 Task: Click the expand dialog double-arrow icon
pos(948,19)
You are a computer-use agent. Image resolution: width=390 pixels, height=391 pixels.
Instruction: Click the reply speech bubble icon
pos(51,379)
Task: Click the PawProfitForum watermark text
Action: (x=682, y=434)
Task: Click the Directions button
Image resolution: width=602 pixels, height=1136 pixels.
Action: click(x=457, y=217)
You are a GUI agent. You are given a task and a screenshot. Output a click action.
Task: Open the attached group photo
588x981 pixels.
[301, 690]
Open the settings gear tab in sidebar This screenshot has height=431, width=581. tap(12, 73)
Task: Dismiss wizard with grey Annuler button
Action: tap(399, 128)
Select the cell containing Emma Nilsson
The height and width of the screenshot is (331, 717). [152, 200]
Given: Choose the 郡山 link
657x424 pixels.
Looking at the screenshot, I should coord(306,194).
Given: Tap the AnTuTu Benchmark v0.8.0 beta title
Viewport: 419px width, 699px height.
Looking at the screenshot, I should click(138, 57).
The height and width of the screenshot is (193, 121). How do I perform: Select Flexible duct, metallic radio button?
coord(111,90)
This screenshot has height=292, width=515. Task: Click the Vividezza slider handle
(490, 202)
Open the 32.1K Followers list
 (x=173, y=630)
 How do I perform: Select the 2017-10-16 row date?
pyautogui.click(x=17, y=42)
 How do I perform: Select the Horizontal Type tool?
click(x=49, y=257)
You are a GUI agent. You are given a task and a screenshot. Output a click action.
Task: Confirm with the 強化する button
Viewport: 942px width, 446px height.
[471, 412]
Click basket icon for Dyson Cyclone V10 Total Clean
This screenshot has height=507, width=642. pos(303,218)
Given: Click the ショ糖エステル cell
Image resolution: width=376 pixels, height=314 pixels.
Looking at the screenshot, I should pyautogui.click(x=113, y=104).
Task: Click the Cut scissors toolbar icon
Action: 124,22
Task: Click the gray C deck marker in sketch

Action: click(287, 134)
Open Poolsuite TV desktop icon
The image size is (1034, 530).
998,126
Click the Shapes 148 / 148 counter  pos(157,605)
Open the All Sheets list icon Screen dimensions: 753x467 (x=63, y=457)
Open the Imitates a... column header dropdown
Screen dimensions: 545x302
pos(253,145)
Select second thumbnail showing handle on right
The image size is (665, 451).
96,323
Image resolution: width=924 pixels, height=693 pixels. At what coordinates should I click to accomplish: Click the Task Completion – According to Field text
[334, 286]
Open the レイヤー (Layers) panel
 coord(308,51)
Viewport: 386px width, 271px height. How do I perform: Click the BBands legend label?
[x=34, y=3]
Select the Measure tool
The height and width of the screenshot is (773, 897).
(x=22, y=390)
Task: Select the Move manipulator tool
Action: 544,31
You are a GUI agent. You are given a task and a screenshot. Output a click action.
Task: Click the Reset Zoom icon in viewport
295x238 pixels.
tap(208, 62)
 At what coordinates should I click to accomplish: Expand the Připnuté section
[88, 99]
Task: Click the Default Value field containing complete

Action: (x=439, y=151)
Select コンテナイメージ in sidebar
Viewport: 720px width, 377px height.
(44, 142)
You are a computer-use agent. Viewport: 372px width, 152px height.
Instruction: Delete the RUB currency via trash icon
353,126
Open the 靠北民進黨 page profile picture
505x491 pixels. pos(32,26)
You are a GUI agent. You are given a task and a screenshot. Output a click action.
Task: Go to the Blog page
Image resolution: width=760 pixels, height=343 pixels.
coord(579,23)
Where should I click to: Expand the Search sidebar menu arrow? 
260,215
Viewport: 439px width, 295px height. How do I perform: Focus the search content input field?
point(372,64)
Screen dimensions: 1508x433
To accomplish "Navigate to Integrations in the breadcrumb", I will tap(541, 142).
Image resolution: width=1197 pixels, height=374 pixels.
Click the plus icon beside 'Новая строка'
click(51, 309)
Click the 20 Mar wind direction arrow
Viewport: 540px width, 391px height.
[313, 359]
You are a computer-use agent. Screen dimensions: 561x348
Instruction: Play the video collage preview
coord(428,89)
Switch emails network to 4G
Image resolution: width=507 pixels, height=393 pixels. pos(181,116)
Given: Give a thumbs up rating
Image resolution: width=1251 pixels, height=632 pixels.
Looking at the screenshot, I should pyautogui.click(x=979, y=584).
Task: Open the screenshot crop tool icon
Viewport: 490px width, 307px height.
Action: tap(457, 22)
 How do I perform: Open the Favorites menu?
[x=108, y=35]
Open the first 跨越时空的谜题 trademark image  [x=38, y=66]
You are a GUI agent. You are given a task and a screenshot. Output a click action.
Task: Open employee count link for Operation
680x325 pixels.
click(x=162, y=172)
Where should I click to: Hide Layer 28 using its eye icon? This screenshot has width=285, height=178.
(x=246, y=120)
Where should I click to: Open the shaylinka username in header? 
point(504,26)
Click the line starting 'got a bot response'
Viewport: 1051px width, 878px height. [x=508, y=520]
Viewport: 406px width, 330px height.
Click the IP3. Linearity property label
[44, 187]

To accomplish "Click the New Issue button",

- _Task to complete_: The data given before this task must be transcribed exactly and in full.

- _Worked solution_:
 Task: Click the expand dialog double-arrow icon
pos(948,19)
You are a computer-use agent. Image resolution: width=390 pixels, height=391 pixels.
Instruction: Click the reply speech bubble icon
pos(51,379)
Task: Click the PawProfitForum watermark text
Action: (x=682, y=434)
Task: Click the Directions button
Image resolution: width=602 pixels, height=1136 pixels.
Action: click(x=457, y=217)
You are a GUI agent. You are given a task and a screenshot. Output a click action.
Task: Open the attached group photo
588x981 pixels.
[301, 690]
Open the settings gear tab in sidebar This screenshot has height=431, width=581. tap(12, 73)
Task: Dismiss wizard with grey Annuler button
Action: tap(399, 128)
Select the cell containing Emma Nilsson
The height and width of the screenshot is (331, 717). [152, 200]
Given: Choose the 郡山 link
657x424 pixels.
Looking at the screenshot, I should coord(306,194).
Given: Tap the AnTuTu Benchmark v0.8.0 beta title
Viewport: 419px width, 699px height.
Looking at the screenshot, I should click(138, 57).
The height and width of the screenshot is (193, 121). How do I perform: Select Flexible duct, metallic radio button?
coord(111,90)
This screenshot has height=292, width=515. Task: Click the Vividezza slider handle
(490, 202)
Open the 32.1K Followers list
 (x=173, y=630)
 How do I perform: Select the 2017-10-16 row date?
pyautogui.click(x=17, y=42)
 How do I perform: Select the Horizontal Type tool?
click(x=49, y=257)
You are a GUI agent. You are given a task and a screenshot. Output a click action.
Task: Confirm with the 強化する button
Viewport: 942px width, 446px height.
[471, 412]
Click basket icon for Dyson Cyclone V10 Total Clean
This screenshot has height=507, width=642. pos(303,218)
Given: Click the ショ糖エステル cell
Image resolution: width=376 pixels, height=314 pixels.
Looking at the screenshot, I should pyautogui.click(x=113, y=104).
Task: Click the Cut scissors toolbar icon
Action: 124,22
Task: Click the gray C deck marker in sketch

Action: click(287, 134)
Open Poolsuite TV desktop icon
The image size is (1034, 530).
998,126
Click the Shapes 148 / 148 counter  pos(157,605)
Open the All Sheets list icon Screen dimensions: 753x467 (x=63, y=457)
Open the Imitates a... column header dropdown
Screen dimensions: 545x302
pos(253,145)
Select second thumbnail showing handle on right
The image size is (665, 451).
96,323
Image resolution: width=924 pixels, height=693 pixels. At what coordinates should I click to accomplish: Click the Task Completion – According to Field text
[334, 286]
Open the レイヤー (Layers) panel
 coord(308,51)
Viewport: 386px width, 271px height. How do I perform: Click the BBands legend label?
[x=34, y=3]
Select the Measure tool
The height and width of the screenshot is (773, 897).
(x=22, y=390)
Task: Select the Move manipulator tool
Action: 544,31
You are a GUI agent. You are given a task and a screenshot. Output a click action.
Task: Click the Reset Zoom icon in viewport
295x238 pixels.
tap(208, 62)
 At what coordinates should I click to accomplish: Expand the Připnuté section
[88, 99]
Task: Click the Default Value field containing complete

Action: (x=439, y=151)
Select コンテナイメージ in sidebar
Viewport: 720px width, 377px height.
(44, 142)
You are a computer-use agent. Viewport: 372px width, 152px height.
Instruction: Delete the RUB currency via trash icon
353,126
Open the 靠北民進黨 page profile picture
505x491 pixels. pos(32,26)
You are a GUI agent. You are given a task and a screenshot. Output a click action.
Task: Go to the Blog page
Image resolution: width=760 pixels, height=343 pixels.
coord(579,23)
Where should I click to: Expand the Search sidebar menu arrow? 
260,215
Viewport: 439px width, 295px height. How do I perform: Focus the search content input field?
point(372,64)
Screen dimensions: 1508x433
To accomplish "Navigate to Integrations in the breadcrumb", I will tap(541, 142).
Image resolution: width=1197 pixels, height=374 pixels.
Click the plus icon beside 'Новая строка'
click(51, 309)
Click the 20 Mar wind direction arrow
Viewport: 540px width, 391px height.
[313, 359]
You are a computer-use agent. Screen dimensions: 561x348
Instruction: Play the video collage preview
coord(428,89)
Switch emails network to 4G
Image resolution: width=507 pixels, height=393 pixels. pos(181,116)
Given: Give a thumbs up rating
Image resolution: width=1251 pixels, height=632 pixels.
Looking at the screenshot, I should pyautogui.click(x=979, y=584).
Task: Open the screenshot crop tool icon
Viewport: 490px width, 307px height.
Action: tap(457, 22)
 How do I perform: Open the Favorites menu?
[x=108, y=35]
Open the first 跨越时空的谜题 trademark image  [x=38, y=66]
You are a GUI agent. You are given a task and a screenshot. Output a click action.
Task: Open employee count link for Operation
680x325 pixels.
click(x=162, y=172)
Where should I click to: Hide Layer 28 using its eye icon? This screenshot has width=285, height=178.
(x=246, y=120)
Where should I click to: Open the shaylinka username in header? 
point(504,26)
Click the line starting 'got a bot response'
Viewport: 1051px width, 878px height. [x=508, y=520]
Viewport: 406px width, 330px height.
Click the IP3. Linearity property label
[44, 187]

To accomplish "Click the New Issue button",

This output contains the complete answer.